Full 8 Week Progression for the 4 Primary Movements:

The Hinge Movements: 

  • Phase 1: PVC RDL
    • Week 1
    • Week 2
  • Phase 2: Kettlebell Deadlift and RDL
    • Week 3
    • Week 4
    • Week 5
  • Phase 3: Kettlebell Swing 
    • Week 6
    • Week 7
    • Week 8
  • Phase 4: Trap Bar Deadlift
    • This is assuming that proper technique is mastered in the first 8 weeks. If not, this movement should not be implemented.

The Squat Movements:

  • Phase 1: Squat Iso Hold
    • Week 1
    • Week 2
  • Phase 2: Bodyweight Squat 
    • Week 3
    • Week 4
  • Phase 3: Goblet Squat 
    • Week 5
    • Week 6
    • Week 7
    • Week 8
  • Phase 4: Barbell Front Squat 
    • This is assuming that proper technique is mastered in the first 8 weeks.

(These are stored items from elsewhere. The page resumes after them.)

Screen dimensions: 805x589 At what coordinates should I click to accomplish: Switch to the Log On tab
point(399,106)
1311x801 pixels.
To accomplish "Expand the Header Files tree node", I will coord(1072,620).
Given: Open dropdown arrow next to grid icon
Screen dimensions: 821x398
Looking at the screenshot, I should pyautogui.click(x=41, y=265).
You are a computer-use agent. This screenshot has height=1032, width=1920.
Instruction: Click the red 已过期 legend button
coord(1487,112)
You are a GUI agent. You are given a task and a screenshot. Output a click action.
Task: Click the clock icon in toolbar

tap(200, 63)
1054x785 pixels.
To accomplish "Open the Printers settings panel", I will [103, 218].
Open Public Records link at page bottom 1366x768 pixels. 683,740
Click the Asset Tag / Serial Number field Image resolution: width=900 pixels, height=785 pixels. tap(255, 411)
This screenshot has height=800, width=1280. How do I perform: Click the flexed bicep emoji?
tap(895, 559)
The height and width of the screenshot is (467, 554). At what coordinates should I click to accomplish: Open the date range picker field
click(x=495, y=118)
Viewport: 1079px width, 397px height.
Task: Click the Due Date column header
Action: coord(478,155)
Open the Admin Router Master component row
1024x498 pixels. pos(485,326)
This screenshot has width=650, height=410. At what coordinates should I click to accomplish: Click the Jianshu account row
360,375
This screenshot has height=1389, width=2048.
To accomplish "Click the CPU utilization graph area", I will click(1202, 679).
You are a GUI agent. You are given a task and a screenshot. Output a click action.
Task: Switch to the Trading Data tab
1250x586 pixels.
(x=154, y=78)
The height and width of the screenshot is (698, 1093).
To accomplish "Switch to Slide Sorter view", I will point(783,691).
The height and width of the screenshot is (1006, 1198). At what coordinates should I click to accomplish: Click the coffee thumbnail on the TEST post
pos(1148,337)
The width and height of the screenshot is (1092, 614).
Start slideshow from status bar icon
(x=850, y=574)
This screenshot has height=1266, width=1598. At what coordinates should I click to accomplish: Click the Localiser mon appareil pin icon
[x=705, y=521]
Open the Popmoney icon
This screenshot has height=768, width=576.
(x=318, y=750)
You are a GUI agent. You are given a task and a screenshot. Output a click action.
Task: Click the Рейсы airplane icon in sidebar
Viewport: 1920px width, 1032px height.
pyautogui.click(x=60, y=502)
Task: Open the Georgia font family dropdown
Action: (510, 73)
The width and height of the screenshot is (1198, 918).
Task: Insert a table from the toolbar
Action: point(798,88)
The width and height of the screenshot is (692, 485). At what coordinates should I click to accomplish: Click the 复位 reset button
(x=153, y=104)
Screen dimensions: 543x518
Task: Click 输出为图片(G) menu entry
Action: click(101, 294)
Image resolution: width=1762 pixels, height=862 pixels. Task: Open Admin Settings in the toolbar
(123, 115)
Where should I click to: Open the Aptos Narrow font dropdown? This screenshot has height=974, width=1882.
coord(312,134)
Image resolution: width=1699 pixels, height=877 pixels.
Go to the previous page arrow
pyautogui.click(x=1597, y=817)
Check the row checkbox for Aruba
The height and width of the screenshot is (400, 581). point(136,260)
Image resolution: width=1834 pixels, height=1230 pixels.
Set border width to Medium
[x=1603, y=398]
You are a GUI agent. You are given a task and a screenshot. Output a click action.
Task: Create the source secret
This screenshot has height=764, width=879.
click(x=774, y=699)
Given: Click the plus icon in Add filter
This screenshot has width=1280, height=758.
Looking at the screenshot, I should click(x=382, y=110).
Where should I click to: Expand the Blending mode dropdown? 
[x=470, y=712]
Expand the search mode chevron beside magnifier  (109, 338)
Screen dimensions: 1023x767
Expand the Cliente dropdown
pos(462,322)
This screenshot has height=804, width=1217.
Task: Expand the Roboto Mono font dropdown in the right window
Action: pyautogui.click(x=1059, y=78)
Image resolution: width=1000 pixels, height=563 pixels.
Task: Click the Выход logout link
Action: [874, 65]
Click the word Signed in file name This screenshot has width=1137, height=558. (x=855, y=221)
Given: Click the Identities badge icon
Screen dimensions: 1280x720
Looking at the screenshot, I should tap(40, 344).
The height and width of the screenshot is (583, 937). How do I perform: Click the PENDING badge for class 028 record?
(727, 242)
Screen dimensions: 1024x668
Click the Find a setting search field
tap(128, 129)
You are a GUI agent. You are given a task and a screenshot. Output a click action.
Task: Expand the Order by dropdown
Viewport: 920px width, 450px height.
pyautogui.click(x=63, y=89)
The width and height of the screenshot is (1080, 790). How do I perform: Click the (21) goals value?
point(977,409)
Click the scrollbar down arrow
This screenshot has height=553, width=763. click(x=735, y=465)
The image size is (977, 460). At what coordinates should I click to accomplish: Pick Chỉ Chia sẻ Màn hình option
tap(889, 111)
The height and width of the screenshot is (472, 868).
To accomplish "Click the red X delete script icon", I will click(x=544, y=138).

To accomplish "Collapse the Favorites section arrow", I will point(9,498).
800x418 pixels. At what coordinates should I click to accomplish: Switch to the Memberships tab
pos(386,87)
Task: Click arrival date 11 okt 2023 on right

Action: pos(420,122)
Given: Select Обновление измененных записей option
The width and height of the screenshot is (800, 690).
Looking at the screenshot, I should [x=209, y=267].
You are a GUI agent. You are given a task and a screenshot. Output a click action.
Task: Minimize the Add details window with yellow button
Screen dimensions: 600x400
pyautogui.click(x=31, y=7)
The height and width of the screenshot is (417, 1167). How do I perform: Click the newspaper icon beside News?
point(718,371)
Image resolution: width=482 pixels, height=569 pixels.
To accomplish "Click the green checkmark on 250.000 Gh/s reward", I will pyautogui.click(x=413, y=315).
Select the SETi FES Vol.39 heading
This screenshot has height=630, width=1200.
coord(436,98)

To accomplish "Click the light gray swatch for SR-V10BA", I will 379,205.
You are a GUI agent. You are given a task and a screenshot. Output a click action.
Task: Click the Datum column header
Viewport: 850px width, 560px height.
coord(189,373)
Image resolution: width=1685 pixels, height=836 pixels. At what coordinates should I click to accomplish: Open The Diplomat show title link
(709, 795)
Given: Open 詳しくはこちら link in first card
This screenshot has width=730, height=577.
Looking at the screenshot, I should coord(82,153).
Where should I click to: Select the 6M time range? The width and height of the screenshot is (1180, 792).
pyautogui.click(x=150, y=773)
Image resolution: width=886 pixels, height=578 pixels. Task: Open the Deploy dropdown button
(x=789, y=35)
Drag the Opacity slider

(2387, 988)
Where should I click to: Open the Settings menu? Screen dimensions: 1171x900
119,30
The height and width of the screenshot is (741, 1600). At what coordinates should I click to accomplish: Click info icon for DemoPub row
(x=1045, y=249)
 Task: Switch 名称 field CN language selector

If not, this movement should not be implemented.

The Push Movements: 

  • Phase 1: Bodyweight Push-Up
    • Week 1
    • Week 2
  • Phase 2: Push Up Iso Hold
    • Week 3
    • Week 4
  • Phase 3: Eccentric Push-Up
    • Week 5
    • Week 6
  • Phase 4: Dumbbell Bench Press 
    • Week 7
    • Week 8

The Pull Movements 

  • Phase 1: Pull-Up Iso-Hold
    • Week 1
    • Week 2
  • Phase 2: Eccentric Pull-Up
    • Week 3
    • Week 4
  • Phase 3: Suspended Rows
    • Week 5
    • Week 6
  • Phase 4: Full Pull-Up
    • Week 7
    • Week 8

There you have it.  The full approach to building a young athlete the proper way in order to set them up for long-term success in the weight room.  Remember, the key is patience and coaching with detail.  If we use this structured approach the athlete will have a strong foundation and know how each movement should feel.  The most important phase an athlete can go through is the introductory one.  Take the time, do it right.  We’re not breaking any records in middle school.